The complete listing below should be transcribed precisely.

......

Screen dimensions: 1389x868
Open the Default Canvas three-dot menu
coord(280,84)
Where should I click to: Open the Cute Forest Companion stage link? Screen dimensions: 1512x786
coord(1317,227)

......

#### [Output for this task]
Screen dimensions: 1389x868
Open the Default Canvas three-dot menu
coord(280,84)
Where should I click to: Open the Cute Forest Companion stage link? Screen dimensions: 1512x786
coord(1317,227)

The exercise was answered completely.